Clinical, virological, and histological features of
hepatitis B virus infection have been examined in 35 children, aged 1 to 11 years, known to be
hepatitis B surface antigen (
HBsAg) carriers for at least six months when entering the study. Only 10 patients had a history of acute unresolved
hepatitis: in the remaining cases the detection of
HBsAg had been an occasional finding. Although 77% of the patients were asymptomatic, all had evidence of hepatic involvement and liver history showed the features of
chronic persistent hepatitis in 18 cases and of
chronic active hepatitis in 16 cases, with associated
cirrhosis in two of them. One patient had only minimal histological changes.

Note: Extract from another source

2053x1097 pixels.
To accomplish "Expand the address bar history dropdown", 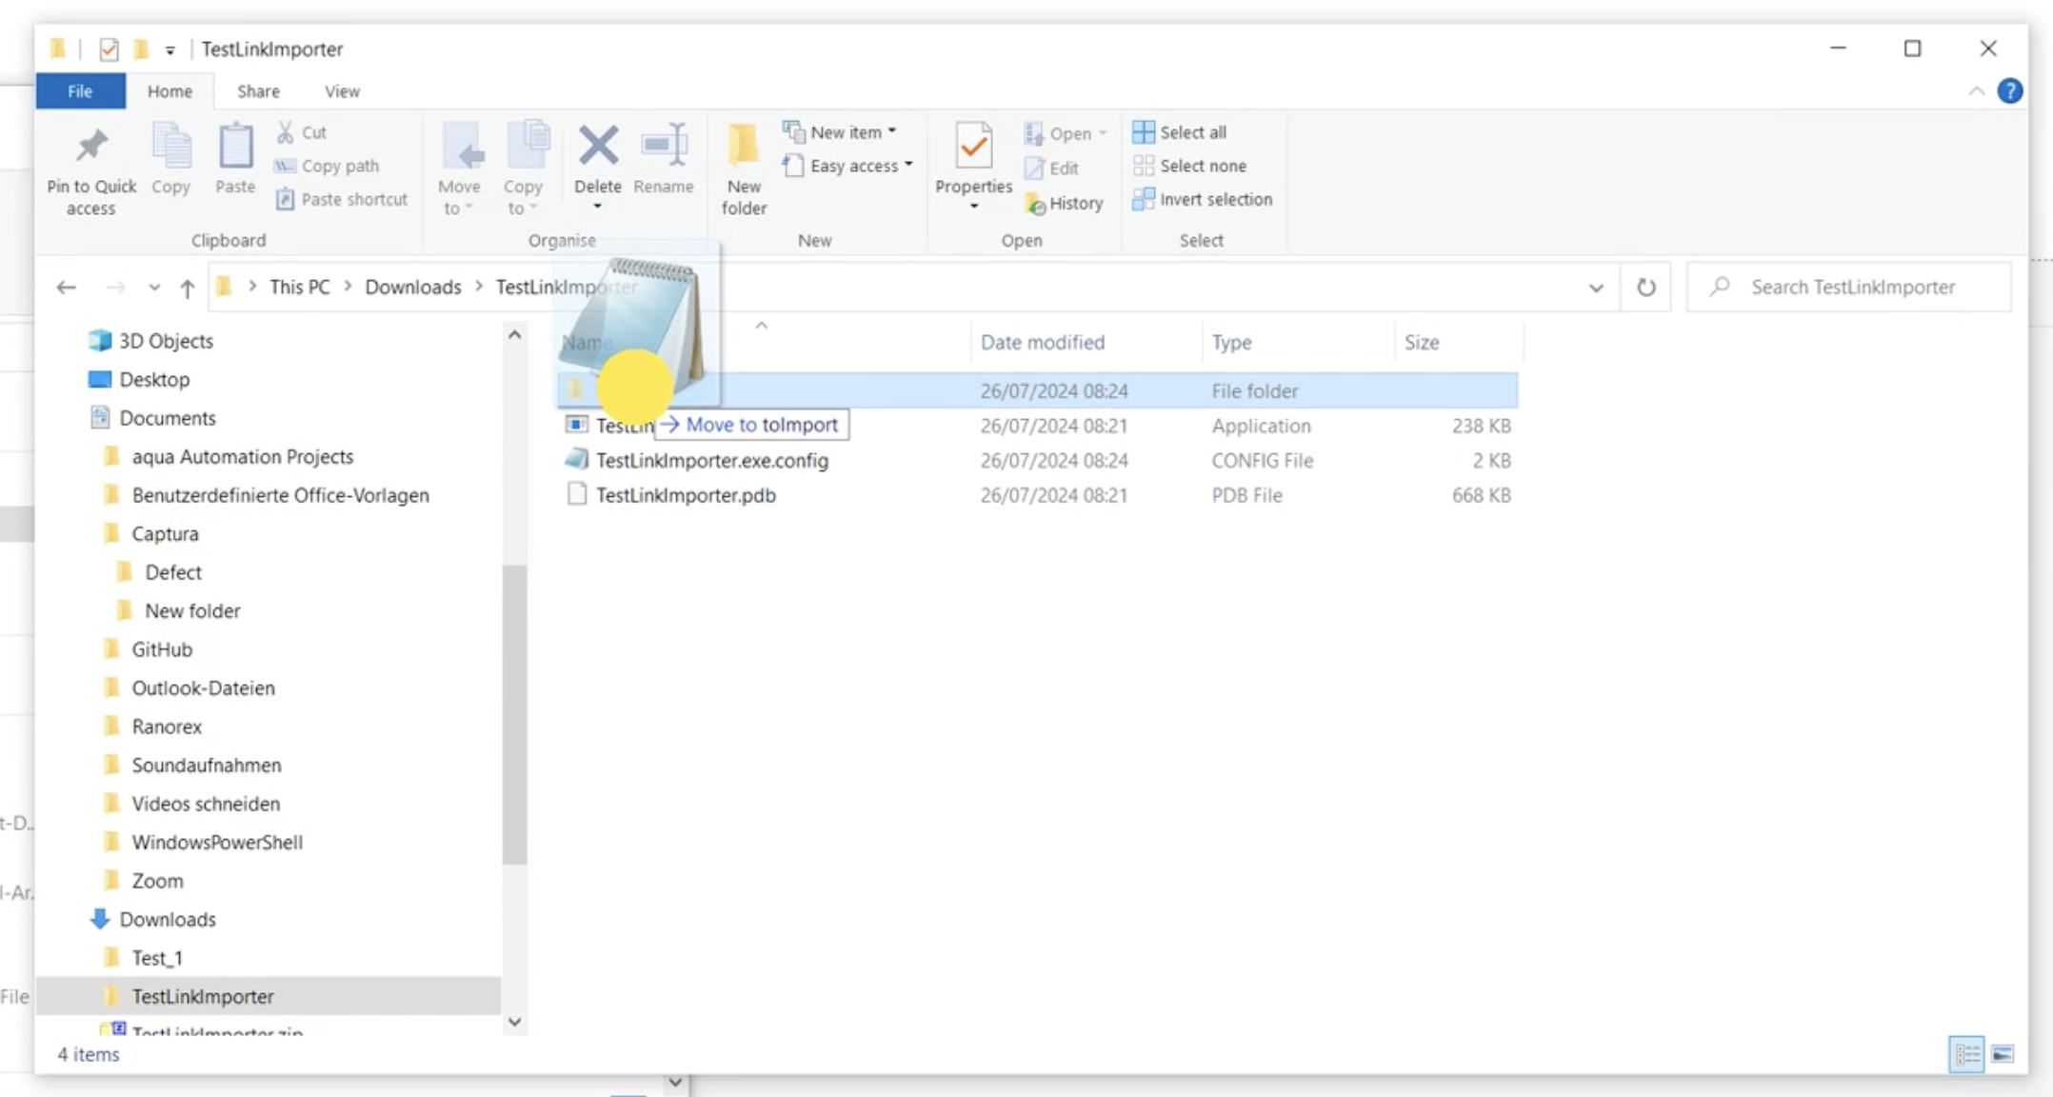I will (1596, 288).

A high percentage of children with both chronic persistent and
chronic active hepatitis had evidence of active virus replication throughout the observation period. During the follow-up study of one to eight years (mean 3.1 +/- 1.7 years),
transaminase levels became consistently normal in five patients with
chronic persistent hepatitis, and inflammatory infiltrates disappeared in three of them. However, only one of these children cleared
HBsAg from serum. Eleven of 16 patients with
chronic active hepatitis received immunosuppressive treatment but only one of them achieved a complete and protracted remission, although active viral replication persisted. On the other hand, two of five untreated patients reached complete remission after two and three years of follow-up respectively and one of them cleared
HBsAg three years later. These results would suggest the possibility of a spontaneous complete remission of
HBsAg positive
chronic active hepatitis in children but also raise doubts about the usefulness of immunosuppressive therapy in such patients.